I lived a couple of summers on a dairy and hog farm. There were only two things to do with manure, put it on the fields or in the creek. Yes, once it went into the creek. The manure that went on the fields helped grow more corn and alfalfa. The manure that went into the creek was a shame, dangerous, and very easy to get rid of. Dumping in the creek eventually became illegal. It’s a good thing. That was a bad choice.
The difference between fertilizer and pollution was not the ingredients, it was what we chose to do with our time and resources.
When you spend your time job hunting poorly, you flush your work down the creek.
You can be getting killed before you are interviewed, after the first interview, or when references are checked.
Killed before you are interviewed
If you make one poor resume and send it out 500 times in a year with no interviews, you are polluting, not fertilizing. That resume goes on file at many companies and keeps you from being hired for job after job. If you are getting no response, either:
- you are not qualified for the jobs
- the resume is not working
- you have a bad reputation
In any one of these cases, you need to change what you are doing.
If you are not qualified, get experience and certifications, or lower your sights to the jobs you really are qualified for. If the resume is not working, you need to fix it. Go to www.dilts.us/books to get the best resume book ever written.
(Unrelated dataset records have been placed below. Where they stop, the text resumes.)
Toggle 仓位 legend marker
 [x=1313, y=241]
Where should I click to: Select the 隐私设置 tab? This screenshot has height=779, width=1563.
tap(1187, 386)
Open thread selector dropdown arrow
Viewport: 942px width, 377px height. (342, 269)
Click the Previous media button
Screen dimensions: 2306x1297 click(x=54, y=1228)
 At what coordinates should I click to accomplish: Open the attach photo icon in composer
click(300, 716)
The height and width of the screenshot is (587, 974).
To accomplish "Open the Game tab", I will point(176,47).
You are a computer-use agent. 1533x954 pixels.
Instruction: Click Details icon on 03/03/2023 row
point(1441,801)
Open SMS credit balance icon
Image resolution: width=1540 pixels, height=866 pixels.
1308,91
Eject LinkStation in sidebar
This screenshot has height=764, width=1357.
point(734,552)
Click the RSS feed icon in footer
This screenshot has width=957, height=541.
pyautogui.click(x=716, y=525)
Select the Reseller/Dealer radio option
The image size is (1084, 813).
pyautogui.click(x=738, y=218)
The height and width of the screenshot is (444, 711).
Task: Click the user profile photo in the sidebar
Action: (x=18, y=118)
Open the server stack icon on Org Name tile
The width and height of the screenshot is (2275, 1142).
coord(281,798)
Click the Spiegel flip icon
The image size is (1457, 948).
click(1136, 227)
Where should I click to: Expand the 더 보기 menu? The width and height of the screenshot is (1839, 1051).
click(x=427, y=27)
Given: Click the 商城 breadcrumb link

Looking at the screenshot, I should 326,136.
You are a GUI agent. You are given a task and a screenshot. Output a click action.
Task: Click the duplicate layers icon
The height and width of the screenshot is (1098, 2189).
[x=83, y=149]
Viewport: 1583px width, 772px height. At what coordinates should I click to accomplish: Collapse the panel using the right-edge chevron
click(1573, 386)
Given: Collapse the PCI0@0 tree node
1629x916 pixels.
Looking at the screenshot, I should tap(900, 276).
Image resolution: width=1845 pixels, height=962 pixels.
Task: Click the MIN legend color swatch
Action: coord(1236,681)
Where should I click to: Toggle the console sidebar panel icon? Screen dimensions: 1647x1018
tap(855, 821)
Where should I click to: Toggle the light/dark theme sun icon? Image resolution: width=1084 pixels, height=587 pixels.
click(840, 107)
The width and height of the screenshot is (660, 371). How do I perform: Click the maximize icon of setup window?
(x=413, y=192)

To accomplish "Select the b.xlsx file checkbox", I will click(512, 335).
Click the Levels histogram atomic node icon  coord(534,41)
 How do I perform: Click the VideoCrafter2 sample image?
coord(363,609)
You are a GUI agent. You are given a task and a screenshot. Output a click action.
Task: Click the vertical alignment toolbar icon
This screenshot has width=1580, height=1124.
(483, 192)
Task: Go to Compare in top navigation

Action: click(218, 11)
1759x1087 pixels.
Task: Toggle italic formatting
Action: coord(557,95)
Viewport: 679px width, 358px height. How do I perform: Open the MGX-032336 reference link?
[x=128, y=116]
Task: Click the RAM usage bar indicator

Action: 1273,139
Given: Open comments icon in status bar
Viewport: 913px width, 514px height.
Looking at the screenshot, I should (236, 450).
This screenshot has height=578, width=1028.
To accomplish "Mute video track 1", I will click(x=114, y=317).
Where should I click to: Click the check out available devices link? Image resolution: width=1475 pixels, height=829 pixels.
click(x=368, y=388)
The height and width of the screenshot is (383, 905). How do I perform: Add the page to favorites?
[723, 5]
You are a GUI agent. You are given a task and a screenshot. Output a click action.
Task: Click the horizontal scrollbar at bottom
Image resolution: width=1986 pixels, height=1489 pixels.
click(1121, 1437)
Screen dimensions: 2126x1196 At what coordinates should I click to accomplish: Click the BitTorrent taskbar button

If your reputation stinks, you may have to move or try a new field of work.
Stopped after your first interview
If you are getting interviews every week, but never being called back for a second set of interviews, you are polluting. The companies you are interviewing with are putting you on their “Not Good Enough” list for some reason. You need to do some practice interviews on camera, and practice with managers who can’t hire you but will critique you. You need interview help. You also need to get back with every interviewer you can find and beg them for honest feedback. If they consider you a really bad match, they will often hide that for fear of angering you. When you ask for feedback, listen meekly and probe.
Ruined by your references
Does your job search fall apart every time it gets to the reference check phase? Someone or something in your background is killing you. You may have a reference who is polluting your job search. It could be a lukewarm or hostile person who smiles at you and moans during a reference check. Some people are just negative. They hedge and hold back and wouldn’t give Superman a good reference because of his “Kryptonite problem.” If you know a credit check or criminal background check is stopping you, you may have to back down your job aspirations or get to know which companies will hire you anyway. Sometimes an industry change is necessary. Changing states may help.
If your job search is not working, there is always a reason. Always. Where your search is falling apart may tell you what the problem is and how to fix it. Getting to the same place over and over only to lose out because of YOUR problem pollutes the job market against you. Find out if you have a problem. Honestly work to correct that problem and you’ll find a job.
Something to do today
Keep track of where your job search is falling apart. Figure out if it is your resume, interviews, or reference checks that are killing you. Now, start researching ways to overcome that problem. Work at it.